Monday 20 June 2016

Reasons to stay in the European Union, #7: because we are British


So bitter has our European referendum debate become, and so divisive has it sometimes seemed, that to be honest it'll be good to see the back of it. So today it's time to bring the curtain down on the case for Remain, and to indulge (if you will tolerate it) some use of the personal - some use of 'I', reserved here for critical occasions when the data and the statistics (and the thin gruel of neutrality) won't do. So here goes, all in the first person.

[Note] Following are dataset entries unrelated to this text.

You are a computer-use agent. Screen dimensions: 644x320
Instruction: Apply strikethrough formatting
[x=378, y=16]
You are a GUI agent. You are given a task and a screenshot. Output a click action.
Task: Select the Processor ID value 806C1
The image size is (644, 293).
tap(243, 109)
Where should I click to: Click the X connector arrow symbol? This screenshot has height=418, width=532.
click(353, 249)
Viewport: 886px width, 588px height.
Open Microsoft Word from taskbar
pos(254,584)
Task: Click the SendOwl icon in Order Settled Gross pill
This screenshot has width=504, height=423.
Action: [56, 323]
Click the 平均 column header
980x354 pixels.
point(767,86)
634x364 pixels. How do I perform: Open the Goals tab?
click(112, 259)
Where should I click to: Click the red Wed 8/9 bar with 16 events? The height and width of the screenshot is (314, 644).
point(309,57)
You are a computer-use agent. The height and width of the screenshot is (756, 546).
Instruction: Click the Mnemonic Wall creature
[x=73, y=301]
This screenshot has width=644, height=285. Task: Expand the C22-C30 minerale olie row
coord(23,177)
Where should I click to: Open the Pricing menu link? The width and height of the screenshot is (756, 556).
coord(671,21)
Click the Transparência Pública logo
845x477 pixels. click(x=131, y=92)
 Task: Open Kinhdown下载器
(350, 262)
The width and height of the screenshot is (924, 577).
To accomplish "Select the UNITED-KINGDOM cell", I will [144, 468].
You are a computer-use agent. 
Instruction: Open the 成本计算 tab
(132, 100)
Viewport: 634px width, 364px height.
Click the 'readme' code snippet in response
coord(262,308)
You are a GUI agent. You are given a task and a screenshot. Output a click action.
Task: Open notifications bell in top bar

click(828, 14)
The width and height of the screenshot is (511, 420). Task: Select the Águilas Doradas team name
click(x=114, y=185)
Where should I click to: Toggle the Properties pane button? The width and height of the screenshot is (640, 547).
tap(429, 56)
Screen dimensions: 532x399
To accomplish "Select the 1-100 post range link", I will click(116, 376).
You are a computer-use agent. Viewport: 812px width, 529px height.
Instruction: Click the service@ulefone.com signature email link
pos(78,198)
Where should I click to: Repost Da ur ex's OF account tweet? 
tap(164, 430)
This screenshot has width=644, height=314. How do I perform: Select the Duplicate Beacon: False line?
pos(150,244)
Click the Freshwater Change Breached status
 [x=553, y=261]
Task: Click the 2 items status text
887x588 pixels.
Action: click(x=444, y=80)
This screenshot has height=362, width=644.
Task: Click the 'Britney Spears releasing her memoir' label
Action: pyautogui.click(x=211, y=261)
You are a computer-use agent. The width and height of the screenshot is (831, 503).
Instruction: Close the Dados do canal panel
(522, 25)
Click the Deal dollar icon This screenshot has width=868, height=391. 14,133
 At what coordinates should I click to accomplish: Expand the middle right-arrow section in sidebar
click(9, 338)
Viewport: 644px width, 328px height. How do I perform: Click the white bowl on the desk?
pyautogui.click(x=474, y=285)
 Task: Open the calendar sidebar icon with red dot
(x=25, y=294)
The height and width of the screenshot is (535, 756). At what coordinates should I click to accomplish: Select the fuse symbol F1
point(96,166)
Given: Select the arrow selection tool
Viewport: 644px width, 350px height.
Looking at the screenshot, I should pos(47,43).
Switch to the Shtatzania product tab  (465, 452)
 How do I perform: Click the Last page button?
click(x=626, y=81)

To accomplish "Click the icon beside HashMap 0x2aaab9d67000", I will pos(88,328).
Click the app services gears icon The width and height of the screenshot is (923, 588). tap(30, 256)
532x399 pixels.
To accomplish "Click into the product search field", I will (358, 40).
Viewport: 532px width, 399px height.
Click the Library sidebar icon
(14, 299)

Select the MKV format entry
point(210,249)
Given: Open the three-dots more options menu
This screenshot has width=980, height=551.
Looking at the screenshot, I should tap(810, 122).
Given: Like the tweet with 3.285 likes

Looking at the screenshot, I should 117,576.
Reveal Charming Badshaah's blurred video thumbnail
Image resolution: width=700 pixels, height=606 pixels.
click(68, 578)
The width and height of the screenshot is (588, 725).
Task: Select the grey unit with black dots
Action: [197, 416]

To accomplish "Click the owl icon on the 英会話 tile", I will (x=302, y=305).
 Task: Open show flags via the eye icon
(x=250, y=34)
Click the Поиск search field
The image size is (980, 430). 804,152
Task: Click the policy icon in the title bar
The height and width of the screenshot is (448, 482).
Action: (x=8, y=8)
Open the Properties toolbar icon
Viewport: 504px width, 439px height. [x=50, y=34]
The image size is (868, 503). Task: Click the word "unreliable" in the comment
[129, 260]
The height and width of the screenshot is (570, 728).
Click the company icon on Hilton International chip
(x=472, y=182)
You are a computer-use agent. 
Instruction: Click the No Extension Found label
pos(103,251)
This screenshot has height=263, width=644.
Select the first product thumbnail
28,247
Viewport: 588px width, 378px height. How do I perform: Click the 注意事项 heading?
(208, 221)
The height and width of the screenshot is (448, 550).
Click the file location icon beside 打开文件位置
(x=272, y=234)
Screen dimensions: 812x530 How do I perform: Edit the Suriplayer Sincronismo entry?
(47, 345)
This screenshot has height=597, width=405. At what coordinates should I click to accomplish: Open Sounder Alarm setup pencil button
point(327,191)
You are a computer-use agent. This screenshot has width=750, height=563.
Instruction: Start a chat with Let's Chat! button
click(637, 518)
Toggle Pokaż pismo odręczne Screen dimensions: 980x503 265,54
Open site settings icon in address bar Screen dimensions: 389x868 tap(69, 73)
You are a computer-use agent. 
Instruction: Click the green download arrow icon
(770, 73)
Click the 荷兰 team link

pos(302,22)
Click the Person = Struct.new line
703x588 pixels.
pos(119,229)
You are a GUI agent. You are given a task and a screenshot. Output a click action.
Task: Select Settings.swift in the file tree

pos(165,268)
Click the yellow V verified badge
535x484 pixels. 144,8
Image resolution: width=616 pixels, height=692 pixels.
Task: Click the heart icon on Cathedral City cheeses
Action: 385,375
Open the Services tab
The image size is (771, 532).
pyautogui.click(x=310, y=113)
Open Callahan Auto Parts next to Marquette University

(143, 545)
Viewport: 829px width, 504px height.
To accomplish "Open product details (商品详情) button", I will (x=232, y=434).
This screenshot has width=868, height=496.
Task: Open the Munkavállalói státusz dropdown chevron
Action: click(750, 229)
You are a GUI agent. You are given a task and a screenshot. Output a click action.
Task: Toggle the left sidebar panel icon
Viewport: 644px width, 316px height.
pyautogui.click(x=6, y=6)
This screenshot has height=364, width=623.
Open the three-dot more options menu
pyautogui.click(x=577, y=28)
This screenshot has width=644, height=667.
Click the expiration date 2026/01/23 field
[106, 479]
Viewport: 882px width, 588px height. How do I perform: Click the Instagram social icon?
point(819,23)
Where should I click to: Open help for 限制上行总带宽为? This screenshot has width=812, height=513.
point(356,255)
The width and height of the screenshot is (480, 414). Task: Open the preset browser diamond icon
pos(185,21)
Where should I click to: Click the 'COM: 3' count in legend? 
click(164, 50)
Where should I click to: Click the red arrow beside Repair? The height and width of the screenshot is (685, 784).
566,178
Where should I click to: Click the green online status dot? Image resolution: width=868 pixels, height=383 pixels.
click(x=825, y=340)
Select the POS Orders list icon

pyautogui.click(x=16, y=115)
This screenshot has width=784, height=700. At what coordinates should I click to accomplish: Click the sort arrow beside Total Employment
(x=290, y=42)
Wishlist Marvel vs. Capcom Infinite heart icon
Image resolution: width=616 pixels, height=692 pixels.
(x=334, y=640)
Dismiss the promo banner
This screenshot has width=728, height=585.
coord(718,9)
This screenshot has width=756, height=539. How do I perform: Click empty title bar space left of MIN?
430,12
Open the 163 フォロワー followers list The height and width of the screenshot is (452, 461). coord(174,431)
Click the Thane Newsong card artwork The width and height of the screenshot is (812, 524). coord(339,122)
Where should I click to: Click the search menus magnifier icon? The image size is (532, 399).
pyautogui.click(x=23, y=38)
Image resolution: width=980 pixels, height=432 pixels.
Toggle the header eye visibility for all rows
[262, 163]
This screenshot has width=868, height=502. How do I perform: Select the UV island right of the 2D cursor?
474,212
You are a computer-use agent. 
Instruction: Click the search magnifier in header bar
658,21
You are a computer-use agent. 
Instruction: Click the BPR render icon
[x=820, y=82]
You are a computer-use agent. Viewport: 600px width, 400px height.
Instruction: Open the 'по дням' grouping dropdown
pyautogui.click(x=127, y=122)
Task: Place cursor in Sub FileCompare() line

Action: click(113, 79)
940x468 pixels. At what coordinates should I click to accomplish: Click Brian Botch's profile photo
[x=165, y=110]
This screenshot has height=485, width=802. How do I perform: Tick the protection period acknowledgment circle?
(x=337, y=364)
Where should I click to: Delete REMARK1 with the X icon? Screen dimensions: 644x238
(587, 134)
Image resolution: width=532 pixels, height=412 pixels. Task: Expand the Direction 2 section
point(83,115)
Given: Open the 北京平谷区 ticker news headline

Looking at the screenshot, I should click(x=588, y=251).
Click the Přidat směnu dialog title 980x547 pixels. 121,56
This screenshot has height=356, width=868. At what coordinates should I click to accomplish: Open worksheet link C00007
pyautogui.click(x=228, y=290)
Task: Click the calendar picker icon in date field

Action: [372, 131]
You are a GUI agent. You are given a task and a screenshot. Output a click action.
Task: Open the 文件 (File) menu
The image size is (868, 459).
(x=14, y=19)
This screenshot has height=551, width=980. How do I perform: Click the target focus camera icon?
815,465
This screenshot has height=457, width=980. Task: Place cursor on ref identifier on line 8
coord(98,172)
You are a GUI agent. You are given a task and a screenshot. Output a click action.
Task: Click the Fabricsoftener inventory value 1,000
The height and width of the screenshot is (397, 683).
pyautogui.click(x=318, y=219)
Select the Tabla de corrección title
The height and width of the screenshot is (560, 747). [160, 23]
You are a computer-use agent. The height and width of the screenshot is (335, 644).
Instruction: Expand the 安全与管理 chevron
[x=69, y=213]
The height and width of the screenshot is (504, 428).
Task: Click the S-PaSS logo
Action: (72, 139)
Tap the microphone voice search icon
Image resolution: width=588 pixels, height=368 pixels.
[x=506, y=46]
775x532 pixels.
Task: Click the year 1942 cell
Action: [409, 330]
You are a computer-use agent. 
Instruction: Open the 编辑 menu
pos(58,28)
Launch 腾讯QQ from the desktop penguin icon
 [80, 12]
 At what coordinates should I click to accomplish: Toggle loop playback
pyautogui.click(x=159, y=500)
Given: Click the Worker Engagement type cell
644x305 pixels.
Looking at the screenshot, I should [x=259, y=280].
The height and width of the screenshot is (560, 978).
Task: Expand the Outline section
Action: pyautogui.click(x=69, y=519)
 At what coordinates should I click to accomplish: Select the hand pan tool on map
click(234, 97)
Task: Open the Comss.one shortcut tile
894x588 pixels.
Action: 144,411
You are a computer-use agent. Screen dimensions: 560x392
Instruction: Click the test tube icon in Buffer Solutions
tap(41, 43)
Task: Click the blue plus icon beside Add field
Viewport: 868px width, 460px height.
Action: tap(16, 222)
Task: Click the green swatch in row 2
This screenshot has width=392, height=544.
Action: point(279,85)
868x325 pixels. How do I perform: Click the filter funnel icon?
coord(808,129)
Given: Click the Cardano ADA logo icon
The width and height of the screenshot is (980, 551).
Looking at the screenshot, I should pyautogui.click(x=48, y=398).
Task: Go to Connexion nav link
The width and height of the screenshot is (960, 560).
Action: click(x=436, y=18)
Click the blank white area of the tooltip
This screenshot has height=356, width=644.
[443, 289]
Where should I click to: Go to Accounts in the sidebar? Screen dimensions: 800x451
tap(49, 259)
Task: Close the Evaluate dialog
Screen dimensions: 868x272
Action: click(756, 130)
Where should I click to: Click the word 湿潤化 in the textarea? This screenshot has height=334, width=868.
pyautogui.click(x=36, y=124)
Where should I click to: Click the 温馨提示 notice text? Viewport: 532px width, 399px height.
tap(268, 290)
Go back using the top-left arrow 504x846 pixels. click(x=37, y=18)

So far, and over the last few weeks, I've usually attempted to demolish the case for leaving the European Union on logical, instrumental and empirical grounds. Hopefully it's been effective. Here's a list, by way of recap. First: there is no way on God's Earth that we will get a better deal than we have now if we leave, as our long and bitter experience of trying to batter our way in on our terms in the 1950s and 1960s demonstrates all too well. Second: we'll be poorer - probably quite a bit poorer - if we do leave. Third: the Russian state would really, really like you to vote Leave, all the better to show how liberal internationalism and the free co-operation of peoples can't really work. Fourth: the British state's very existence might be threatened by Brexit, so angry might the people of Scotland (for instance) be at having their views overridden and ignored. And fifthly: social and environmental protections might be shredded. And so on - all perfectly respectable, falsifiable arguments subject to validity, fact, argument. Disagree if you want: fair enough. Let's debate. So far, so good.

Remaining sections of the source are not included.